Neha DeshmukhRecipe Author
Ingredients
10 idli
Person(s)
  • 1 cup
    cooked rice
  • 1 cup
    rava / semolina / suji
  • 1 cup
    water
  • 1 cup
    curd
  • 1 tsp
    salt
  • 1 tsp
    eno fruit salt
Directions
  • In a blender, combine 1 cup of cooked rice with 1 cup of water. Blend to a smooth paste.
  • Transfer the rice batter to a large bowl and set aside.
  • Dry roast 1 cup of semolina in a pan over low heat until aromatic. Let it cool, then add to the bowl.
  • Add 1 cup of curd and 1/2 tsp salt to the bowl.
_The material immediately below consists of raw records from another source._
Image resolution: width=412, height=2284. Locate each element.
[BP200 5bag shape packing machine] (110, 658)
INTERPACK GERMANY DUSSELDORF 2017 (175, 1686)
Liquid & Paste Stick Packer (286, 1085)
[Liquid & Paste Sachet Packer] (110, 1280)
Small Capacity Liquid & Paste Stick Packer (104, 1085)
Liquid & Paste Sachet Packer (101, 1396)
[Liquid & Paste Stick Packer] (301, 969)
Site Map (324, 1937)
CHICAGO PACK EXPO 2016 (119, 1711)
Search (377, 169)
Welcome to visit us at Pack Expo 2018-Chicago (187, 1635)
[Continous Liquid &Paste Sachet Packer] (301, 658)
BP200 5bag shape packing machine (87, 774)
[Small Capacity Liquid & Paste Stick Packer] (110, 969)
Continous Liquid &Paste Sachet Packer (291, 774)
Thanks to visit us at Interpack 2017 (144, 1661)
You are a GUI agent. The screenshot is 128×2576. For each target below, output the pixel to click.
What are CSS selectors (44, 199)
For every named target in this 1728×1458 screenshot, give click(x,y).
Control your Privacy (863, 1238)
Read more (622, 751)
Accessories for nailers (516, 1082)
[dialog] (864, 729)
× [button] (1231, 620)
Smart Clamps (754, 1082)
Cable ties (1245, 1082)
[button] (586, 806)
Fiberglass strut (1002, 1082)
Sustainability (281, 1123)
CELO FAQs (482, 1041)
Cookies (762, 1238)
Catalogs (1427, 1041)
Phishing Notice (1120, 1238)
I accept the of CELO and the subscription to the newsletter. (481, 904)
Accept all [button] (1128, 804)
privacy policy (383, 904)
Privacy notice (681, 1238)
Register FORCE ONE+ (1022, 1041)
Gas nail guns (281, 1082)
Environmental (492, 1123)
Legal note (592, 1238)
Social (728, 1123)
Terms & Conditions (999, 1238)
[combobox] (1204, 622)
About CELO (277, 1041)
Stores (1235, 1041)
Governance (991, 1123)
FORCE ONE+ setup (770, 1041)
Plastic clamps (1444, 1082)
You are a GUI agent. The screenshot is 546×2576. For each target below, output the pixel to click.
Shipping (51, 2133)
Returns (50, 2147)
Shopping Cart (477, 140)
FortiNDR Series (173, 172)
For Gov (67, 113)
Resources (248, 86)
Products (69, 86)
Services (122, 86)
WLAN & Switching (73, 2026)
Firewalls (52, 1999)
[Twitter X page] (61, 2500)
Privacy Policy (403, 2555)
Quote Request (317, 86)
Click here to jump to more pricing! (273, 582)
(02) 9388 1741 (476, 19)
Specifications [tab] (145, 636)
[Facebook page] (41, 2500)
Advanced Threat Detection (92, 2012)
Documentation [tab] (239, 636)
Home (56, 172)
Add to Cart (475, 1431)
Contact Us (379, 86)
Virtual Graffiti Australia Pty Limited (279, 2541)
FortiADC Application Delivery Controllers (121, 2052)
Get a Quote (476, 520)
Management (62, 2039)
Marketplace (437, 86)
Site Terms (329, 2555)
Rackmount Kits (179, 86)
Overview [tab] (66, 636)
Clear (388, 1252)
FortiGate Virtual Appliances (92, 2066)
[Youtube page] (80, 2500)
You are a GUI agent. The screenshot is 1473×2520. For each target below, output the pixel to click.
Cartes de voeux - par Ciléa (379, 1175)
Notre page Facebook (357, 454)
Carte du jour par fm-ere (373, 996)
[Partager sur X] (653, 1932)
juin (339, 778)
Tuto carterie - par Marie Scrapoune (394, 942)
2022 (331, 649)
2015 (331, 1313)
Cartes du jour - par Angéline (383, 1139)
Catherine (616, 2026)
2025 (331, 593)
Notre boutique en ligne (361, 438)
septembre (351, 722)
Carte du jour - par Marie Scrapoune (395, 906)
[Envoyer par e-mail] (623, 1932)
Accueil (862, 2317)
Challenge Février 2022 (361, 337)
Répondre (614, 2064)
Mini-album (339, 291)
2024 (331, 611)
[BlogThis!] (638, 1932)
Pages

Mix well and beat the batter for 3 minutes until light.
  • Cover the batter and let it rest for 20 minutes to allow the semolina to absorb moisture.
  • Adjust the batter's consistency by adding water as needed.
  • Just before steaming, add 1/2 tsp of eno fruit salt and gently mix until the batter becomes frothy.
  • Pour the batter into greased idli plates.
  • Steam the idlis on medium heat for 10-12 minutes.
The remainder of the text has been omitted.